Friday 31 August 2012

Chapter 11 - Write Without Fear

Again, I apologize for the long lapses between posts.  August has been filled with weddings and trips and classes and work.

Last time, I wrote about having writer's block.  And I am first to say: I was wrong (Hear that, Mom?).  Writer's block is another one of the convenient excuses I can hide behind like lack of time or inspiration.

It is fear.  Plain and simple.

Fear of ending.  Fear of not living up to the grandiose expectations that I have built up in my head for how I want my writing to be.  Fear of actually having to put this thing out into the world one day.  This is Step One.  Write it.  If I finish, it's been written, and if I have a first draft, soon I'll have a second and then people will be putting it in front of them and the judgments will come.

It is an old notion: if I don't try, I won't fail.  It is a cowardly move, for sure.  I am slowly learning to let my writing stand on its own two feet.  I can't cripple it from the get-go by never finishing.  Let me let you in on a little secret:

Everyone writes crappy first drafts.  Professionals and amateurs.  Everybody.  (And if there is someone who writes a perfect first draft, we don't talk to her anyway.)

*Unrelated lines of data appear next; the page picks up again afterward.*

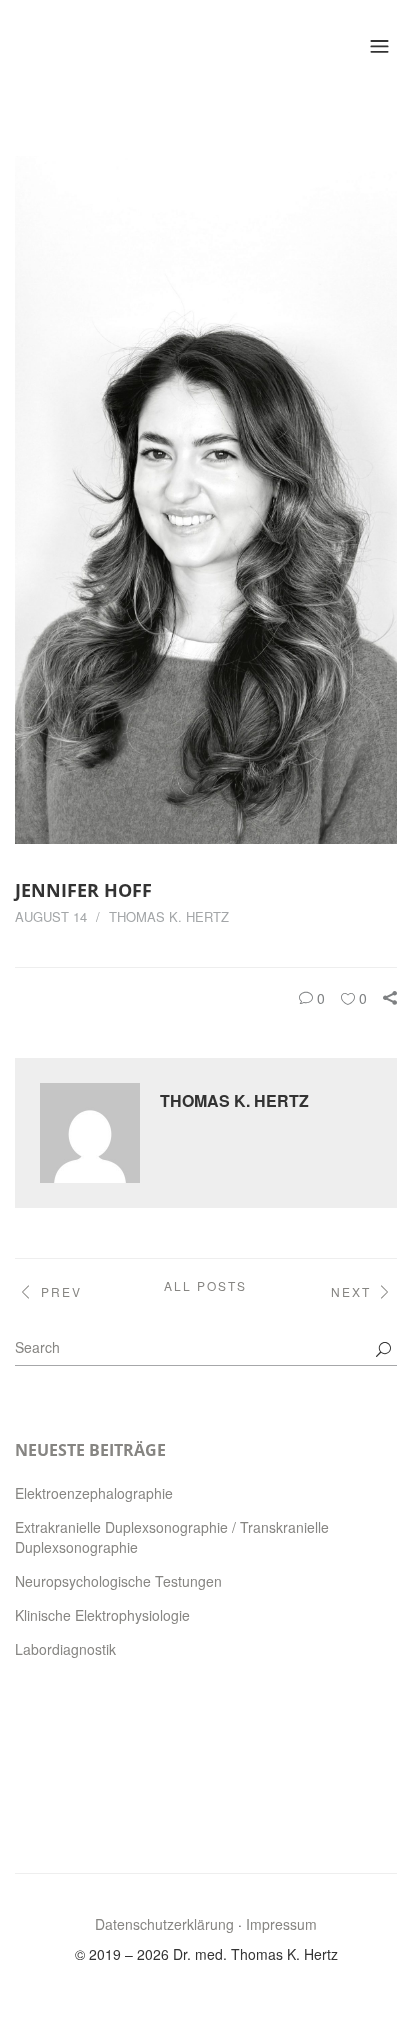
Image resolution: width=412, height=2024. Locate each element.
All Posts (205, 1285)
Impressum (281, 1924)
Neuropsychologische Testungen (118, 1581)
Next (351, 1291)
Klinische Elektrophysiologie (102, 1615)
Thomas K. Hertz (169, 916)
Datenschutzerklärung (164, 1924)
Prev (61, 1291)
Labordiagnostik (65, 1649)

The beauty of a first draft is no one else has to see it.  A first draft is a diary; a first draft is your dirty little secret.  You take your first draft and you mark the hell out of it.  You massacre it and the final product looks nothing like that awful piece of prose you put down.  If you're lucky, in the end, what you have is something that comes close to what you imagined in your mind.

Every writer wants to do a story justice.  But what about the characters? we moan and cry.  We aren't painting them in just the right light.  

So what?

Keep writing and it will come.  The important thing with a story is 1. starting and 2. having the courage to finish it.  I can pretty much guarantee that perfect little snippet you've written a thousand times in your head will not match up to what ends up on the paper.  The beauty is that with time and careful inspection of your work, the final product is exactly what it needs to be.

My advice?

Write.  Just write.  Don't comb over the details looking for out of place commas or even plot holes.  Put a bandaid on it and let that little bit of magic come.  Writing is something like channeling for me.  It's a groove, often like running.  You have to warm up and stretch.  You have to give yourself time to let your strides lengthen until you reach a sustainable pace.  Sure, it's painful.  You have moments where you feel like you are constantly running uphill.  You are battling to get the next word down, to find the right detail.  You have to remember no one else is watching.  If it's shit, toss it.  However, you may find that upon revision there are some good kernels in there you can tease out.

I am still guilty of these things, but I am learning to write without fear.  I had a moment the other morning while reading some of my Fiction Writing class's assigned essays and I thought, Good Lord, I am not this good.  I will never be this good.  I pulled up the manuscript and started looking at it, hating all the parts I'd once loved.

Then I made myself stop.  I'll never finish anything if I let myself be paralyzed by fear.  I may have to humble myself a little bit (I am not Hemingway and I am not Steinbeck; I don't aim to be), but that doesn't mean that what I'm doing doesn't have value.

Honor it.  Block out the negativity and let the words come.  Free write.  Associate.  Observe.  Ask questions of your characters.  Challenge them.  Make them grow.

As a young writer, it can be a lot to take in.  There are so many rules, but if you write a lot and you read a lot (the two most basic rules for becoming a successful writer), you will find that you already know a lot of them.  You see examples of what to do and what not to do every day in what you read.

Writing can be a lonely road.  You lay bare parts of yourself normally kept hidden and you offer them up to the world on a platter, asking for acceptance.  Many times, you won't get it.  But I believe with talent and perseverance, one day, it will come.

-E

And if you can't write, like they say at NaNoWriMo, just add ninjas!